(Yicai Global) Oct. 13 -- Qinghai Salt Lake Industry, China's largest potash maker, warned that its full-year net profit is expected to be cut by CNY357 million (USD55.4 million) due to illegal mining by one of its subsidiaries.
The police notified the firm that Salt Lake Energy, a unit set up in 2012, was suspected of illegal coal mining in Tianjun county, Qinghai province as it had not obtained the necessary exploration and mining licenses, its parent company said in a statement yesterday.

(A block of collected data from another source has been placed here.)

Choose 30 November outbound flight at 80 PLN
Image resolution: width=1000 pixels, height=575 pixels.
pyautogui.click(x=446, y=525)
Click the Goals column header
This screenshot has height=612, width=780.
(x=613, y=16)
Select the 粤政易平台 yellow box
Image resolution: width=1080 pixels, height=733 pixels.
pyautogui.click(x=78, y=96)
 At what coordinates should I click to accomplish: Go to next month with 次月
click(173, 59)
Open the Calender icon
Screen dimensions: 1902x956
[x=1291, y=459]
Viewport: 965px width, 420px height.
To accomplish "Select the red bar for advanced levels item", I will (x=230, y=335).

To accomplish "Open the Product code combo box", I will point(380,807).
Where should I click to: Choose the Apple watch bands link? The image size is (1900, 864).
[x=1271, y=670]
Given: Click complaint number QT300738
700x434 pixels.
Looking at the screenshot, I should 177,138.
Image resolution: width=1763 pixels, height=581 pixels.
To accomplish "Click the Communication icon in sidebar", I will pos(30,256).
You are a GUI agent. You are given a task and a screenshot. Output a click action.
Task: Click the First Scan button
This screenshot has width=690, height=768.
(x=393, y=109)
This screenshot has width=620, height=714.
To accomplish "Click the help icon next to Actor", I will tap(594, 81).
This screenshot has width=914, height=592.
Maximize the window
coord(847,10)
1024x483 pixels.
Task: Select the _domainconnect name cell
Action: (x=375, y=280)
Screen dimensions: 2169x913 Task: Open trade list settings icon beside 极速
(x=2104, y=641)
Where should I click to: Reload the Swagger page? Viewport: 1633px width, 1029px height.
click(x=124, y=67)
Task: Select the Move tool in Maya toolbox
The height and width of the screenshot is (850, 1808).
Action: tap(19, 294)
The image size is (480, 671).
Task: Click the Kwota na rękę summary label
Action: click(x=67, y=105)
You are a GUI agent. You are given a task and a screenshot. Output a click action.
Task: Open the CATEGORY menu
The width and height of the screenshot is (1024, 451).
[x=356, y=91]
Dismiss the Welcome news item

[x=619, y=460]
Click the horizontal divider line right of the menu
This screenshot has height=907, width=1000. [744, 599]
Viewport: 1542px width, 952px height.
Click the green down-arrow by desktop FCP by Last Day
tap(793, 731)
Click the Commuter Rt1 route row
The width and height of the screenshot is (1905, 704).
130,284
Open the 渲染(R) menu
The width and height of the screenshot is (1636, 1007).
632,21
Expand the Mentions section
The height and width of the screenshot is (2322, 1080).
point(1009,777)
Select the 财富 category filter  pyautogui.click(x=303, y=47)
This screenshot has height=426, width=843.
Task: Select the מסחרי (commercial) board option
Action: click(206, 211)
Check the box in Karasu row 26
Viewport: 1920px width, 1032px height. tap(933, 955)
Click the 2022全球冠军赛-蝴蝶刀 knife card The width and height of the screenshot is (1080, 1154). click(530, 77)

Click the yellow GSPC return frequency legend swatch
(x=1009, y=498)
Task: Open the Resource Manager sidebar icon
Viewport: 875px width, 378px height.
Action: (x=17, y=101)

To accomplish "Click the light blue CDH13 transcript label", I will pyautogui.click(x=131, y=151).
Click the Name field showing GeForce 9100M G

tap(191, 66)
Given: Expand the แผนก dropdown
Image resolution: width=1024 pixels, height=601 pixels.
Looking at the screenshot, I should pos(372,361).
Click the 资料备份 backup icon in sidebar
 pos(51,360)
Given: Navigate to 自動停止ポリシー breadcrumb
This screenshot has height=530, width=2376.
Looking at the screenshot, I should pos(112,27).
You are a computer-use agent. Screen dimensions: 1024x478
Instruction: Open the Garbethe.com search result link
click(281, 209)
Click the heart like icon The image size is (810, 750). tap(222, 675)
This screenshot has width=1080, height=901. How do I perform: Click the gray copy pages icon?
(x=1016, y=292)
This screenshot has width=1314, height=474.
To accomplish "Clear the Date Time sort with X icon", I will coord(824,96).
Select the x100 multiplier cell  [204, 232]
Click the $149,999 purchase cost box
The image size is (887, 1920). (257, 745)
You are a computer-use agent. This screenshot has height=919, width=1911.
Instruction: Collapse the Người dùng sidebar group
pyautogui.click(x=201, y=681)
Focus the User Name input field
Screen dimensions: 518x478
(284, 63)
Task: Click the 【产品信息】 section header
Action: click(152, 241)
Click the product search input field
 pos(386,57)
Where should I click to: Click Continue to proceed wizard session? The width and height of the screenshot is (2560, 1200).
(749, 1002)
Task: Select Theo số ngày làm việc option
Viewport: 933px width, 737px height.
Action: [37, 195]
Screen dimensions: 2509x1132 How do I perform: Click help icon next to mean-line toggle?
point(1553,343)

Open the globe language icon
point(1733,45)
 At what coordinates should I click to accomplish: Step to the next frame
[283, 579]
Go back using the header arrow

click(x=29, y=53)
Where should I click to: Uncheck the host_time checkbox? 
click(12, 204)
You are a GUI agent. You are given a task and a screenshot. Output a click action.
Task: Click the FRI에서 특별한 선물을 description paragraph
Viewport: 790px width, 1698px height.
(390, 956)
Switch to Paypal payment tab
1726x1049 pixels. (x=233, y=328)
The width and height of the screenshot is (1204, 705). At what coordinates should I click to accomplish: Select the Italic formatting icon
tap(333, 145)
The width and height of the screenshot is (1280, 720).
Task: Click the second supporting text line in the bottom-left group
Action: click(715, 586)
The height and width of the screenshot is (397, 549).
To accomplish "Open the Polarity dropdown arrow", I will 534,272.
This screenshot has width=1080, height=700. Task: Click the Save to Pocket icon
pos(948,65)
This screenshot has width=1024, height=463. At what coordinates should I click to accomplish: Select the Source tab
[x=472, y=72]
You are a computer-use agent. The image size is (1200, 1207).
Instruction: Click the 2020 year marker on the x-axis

The police said Salt Lake Energy will return the income from the mining to public security organs. That is expected to reduce Qinghai Salt Lake’s annual net profit by CNY357 million this year, the firm said, but the exact amount is yet to be confirmed.
Its first-half earnings report showed that Qinghai Salt Lake’s revenue fell 36 percent from a year ago to CNY6.16 billion (USD955.7 million), but net profit jumped 53 percent to CNY2.11 billion.
The company’s shares [SHE:000792] were not much affected by the announcement. They opened almost 3 percent lower at CNY27.82 (USD4.31) today, but rallied to end 1.4 percent up at CNY29.07.
Salt Lake Energy will also have to pay compensation for environmental damage and other expenses, and it is discussing this with relevant government departments, its parent said, adding that the mining has stopped and plans for ecological restoration in the area are being drawn up.
Founded in 1997, Qinghai Salt Lake mainly produces chemical raw materials and products. Having lost money for two years in a row, trading of its shares was suspended on April 30, 2019 and resumed on Aug. 10 this year after a restructuring.